Читаем Проза И. А. Бунина. Философия, поэтика, диалоги полностью

Главный герой «Подлипок» Владимир Ладнев эстетически и художественно одарен. Он обладает с самого раннего детства богатым воображением: «Воображение было у меня всегда необузданное» (39). Причем это воображение носит подчеркнуто формообразующий характер, оно устремлено к венчающей процесс форме. Так, будущее, о котором грезит мальчик, предстает в картинах, отмеченных определенностью общего плана и четкостью эстетически значимых деталей. Подобных картин в тексте предостаточно: «Я рисовал себе с блаженством, как я живу в губернском городе, как блистаю. <…> Передо мной театр губернский. <…> Смешанная прелесть красок, музыка, толпа везде, <…> больше всего занимало меня то, как я буду одет. На мне будет коричневая куртка или черная бархатная; волоса в кружок, но не по-русски, а так, как у пажей, молодых рыцарей и принцев. <…> Я видел даже, что я то лорнирую кого-то, то склоняюсь к кому-то в ложу и говорю игриво, и все смотрят на меня и снизу, и с боков, и сверху» (63–64).

Напряженность созерцания граничит с болью, и это есть прикосновение, приобщение к тайне красоты. Такую «боль от красоты» Ладнев испытывает, вглядываясь в окружающую природу. Проходящий через все повествование образ серебристого тополя становится для героя тем знаком проявленной красоты, которая таинственно и порой мучительно включается в нашу жизнь: «Большой тополь, который осенял верхние окна и балкон нашего небольшого, но красивого каменного флигеля, сводил меня с ума. Он и зимою был живописен, когда весь покрывался инеем и на сучьях его дремали галки, стряхивая с него серебристую пыль» (123); «Я обнял ее молча.

В эту минуту большой серебристый тополь, который стоит у нас в палисаднике перед балконом, зашевелился, зашумел вдруг как живой и смолк» (182).

«Эстетический фанатизм» в переживании мира проявляется у героя и в особом отношении к цвету. Нельзя сказать, что цветовая палитра художника здесь уж слишком богата и разнообразна. Напротив, в цветовом решении леонтьевский мир достаточно сдержан, приглушен.

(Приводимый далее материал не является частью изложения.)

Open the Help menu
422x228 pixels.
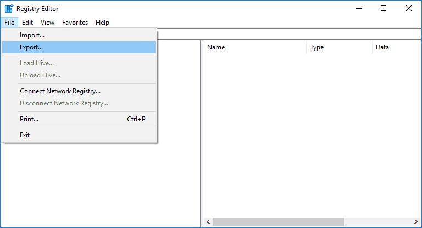(102, 23)
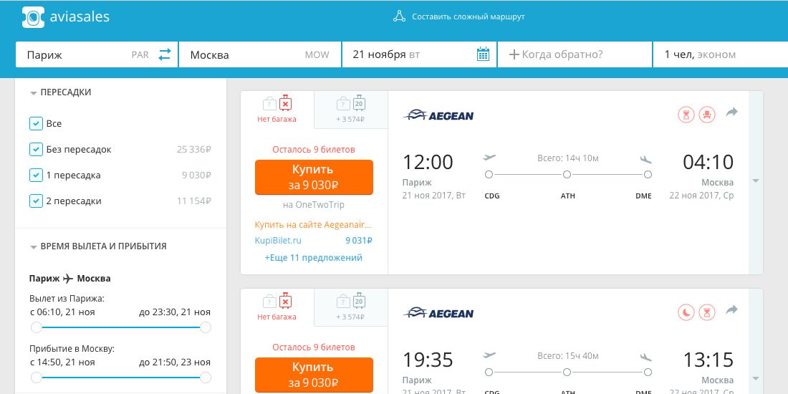Collapse ВРЕМЯ ВЫЛЕТА И ПРИБЫТИЯ section
Image resolution: width=788 pixels, height=394 pixels.
[x=34, y=247]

Больше всего цвета в первой части романа, что психологически точно передает особенную яркость и разноцветность первых детских впечатлений. Очевидны цветовые предпочтения, которые мы обнаруживаем на протяжении всего текста: «Вот розовый дом с дикими ставнями, осененный тремя елями» (19); «Я думал тогда о благорастворении голубого воздуха и тоже кланялся в землю» (23); «а в тени позднее, к середине лета, расцветает лиловый цвет кукушкиных слезок» (31); «Белые цветки были чуть подернуты розовым внутри и пахли слегка горьким миндалем, разливая и кругом этот запах на несколько шагов. <…> Я тотчас же вспомнил Пашу» (33); «розовый длинный фартук ее был виден издали» (35); «Что за прелесть!.. розовый цвет белья» (40); «С мыслью о матери я привык соединять чувство изящного, глядя на белокурую женщину в голубом газовом шарфе и с букетом белых роз в руке» (155); «Софья в черном атласном салопе и розовой шляпе» (209).

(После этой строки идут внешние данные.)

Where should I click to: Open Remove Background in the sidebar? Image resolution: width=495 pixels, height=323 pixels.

Утонченность леонтьевских розового и голубого подчеркивается сквозным красным цветом, отмеченным двойственностью семантики. С одной стороны, восприятие и память удержали красный как цвет, контрастирующий с серой бесформенностью и непроявленностью: «…мне под куртку через жилет подвязали красный шелковый пояс, вместо генеральской ленты» (52); «гусар ли на серой лошади, в красном ментике и голубых брюках, или это кавалергард в белом колете с красным воротником, или конный гренадер, у которого развевается сзади пунцовый язык на мохнатом кивере» (83). С другой – красный соотносится героем с тем неизящным, грубым, простым, что угрожает красоте пошлостью, усредненностью и смешением форм: «круглое красное лицо, наглые глаза, кружева на чепце развеваются, и, ко всему, несносная страсть к болтовне, кривому употреблению выражений, наворованных из дворянского словаря, и сплетни, сплетни без конца» (28); «…объявил ей о намерении жениться на этой красавице. Тетушка отвечала: “Ах, батюшки мои, да она урод. Помилуй! Красная, толстая девка!”» (63).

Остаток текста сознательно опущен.